Fairy Architect
One day about five years ago, Ojibway was hiking near her New Jersey home when a tree’s hollow caught her eye. Growing up in Minnesota with 10 siblings, Ojibway had left tiny notes and bits of food in nooks for fairies and delighted in stories about “little houses, little things, little people,” she says.
“Back in the deep recesses of my memory were these memories of fairy houses,” Ojibway says. “So when I saw this, I started thinking, ‘If someone lived out here in the woods, what sort of things would they have?’ ”

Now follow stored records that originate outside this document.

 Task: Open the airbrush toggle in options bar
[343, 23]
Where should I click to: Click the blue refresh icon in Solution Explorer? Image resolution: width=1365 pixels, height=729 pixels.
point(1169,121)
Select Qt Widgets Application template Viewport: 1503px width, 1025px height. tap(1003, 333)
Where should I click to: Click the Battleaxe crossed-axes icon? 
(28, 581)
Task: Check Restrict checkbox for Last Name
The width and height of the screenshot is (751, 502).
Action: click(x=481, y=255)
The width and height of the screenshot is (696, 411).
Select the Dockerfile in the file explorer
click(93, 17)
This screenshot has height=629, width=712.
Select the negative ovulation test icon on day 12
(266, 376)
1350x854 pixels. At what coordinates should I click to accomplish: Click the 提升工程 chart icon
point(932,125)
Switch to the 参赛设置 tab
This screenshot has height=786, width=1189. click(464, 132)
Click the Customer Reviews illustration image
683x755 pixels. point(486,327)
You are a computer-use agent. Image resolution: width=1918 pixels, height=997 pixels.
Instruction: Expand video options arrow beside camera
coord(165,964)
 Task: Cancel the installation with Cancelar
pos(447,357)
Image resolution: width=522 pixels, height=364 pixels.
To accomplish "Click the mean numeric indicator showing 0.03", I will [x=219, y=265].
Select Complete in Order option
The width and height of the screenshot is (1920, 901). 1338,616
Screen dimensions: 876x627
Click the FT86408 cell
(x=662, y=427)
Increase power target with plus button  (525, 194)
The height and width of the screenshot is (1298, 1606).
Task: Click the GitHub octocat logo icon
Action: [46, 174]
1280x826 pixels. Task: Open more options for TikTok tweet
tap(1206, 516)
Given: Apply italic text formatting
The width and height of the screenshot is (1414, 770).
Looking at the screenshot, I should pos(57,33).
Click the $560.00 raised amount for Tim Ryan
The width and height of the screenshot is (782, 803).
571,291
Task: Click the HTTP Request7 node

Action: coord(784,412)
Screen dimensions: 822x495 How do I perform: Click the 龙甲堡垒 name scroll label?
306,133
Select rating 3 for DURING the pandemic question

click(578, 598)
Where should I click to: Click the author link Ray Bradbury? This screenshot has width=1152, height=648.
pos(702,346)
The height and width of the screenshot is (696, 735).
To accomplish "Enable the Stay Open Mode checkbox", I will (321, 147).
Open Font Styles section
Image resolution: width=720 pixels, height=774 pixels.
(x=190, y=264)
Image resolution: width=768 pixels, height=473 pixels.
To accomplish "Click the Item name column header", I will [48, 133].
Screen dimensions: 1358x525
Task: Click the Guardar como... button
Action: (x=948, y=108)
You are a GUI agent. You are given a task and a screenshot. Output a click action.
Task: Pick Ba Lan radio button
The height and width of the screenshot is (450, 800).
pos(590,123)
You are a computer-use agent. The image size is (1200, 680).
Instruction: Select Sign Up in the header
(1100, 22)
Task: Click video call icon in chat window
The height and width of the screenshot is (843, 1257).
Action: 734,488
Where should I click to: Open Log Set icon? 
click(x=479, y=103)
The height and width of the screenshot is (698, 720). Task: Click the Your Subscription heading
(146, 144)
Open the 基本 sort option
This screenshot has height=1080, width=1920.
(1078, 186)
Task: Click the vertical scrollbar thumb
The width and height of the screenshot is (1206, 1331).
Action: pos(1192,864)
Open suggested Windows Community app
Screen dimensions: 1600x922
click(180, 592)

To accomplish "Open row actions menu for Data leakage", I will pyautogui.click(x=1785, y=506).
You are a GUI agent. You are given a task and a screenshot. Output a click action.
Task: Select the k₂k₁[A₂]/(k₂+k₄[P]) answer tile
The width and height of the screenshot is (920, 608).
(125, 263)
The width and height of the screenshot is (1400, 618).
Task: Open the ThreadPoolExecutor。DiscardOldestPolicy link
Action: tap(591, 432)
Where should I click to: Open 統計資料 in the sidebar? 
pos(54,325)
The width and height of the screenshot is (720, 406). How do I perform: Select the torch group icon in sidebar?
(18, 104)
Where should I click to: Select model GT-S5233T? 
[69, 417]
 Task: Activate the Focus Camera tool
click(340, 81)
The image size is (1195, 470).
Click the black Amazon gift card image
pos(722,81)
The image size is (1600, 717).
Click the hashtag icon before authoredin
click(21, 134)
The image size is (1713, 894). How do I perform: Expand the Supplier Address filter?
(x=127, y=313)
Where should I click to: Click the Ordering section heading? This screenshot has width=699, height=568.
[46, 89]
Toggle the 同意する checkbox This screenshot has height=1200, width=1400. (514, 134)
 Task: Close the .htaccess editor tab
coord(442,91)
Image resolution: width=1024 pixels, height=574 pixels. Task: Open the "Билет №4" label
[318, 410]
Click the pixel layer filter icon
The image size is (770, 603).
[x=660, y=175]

Ojibway had been exploring the South Mountain Reservation for two decades, since her son, Clinton, was 3 and newly diagnosed with autism. On her travels around the state as a provider of early intervention services to children with autism, Ojibway began collecting bits of organic material she fashioned into delicate fairy furniture and homes—fan-shaped fungi for couch cushions, a few twigs glued into a tiny ladder.
“What the fairy trail does is bring kids back to nature. It gives them the chance to be hands-on and imaginative.”
With Clinton, now 26 and an avid hiker, as Ojibway’s trail assistant, the houses proliferated. Soon, the “South Mountain Fairy Trail,” as Ojibway dubbed it on the anonymous Facebook page she created, was attracting attention from locals and then fromThe New York Times and other publications [view a slideshow of the Fairy Trail on the Times’ website]. Publicity stoked more interest. Fairy tourists now mob the trail, with many children wearing fairy wings and contributing their own homes.
At the trailhead Ojibway has fashioned a welcome station with a tiny, fairy-sized bench and a sign reminding builders to keep materials all-natural: “Fairies Like: Acorns, pine cones, shells, flowers and pretty stones. Not plastic.” It is written with a wood burning tool, she says, “so it looks like it was done by the fairies.”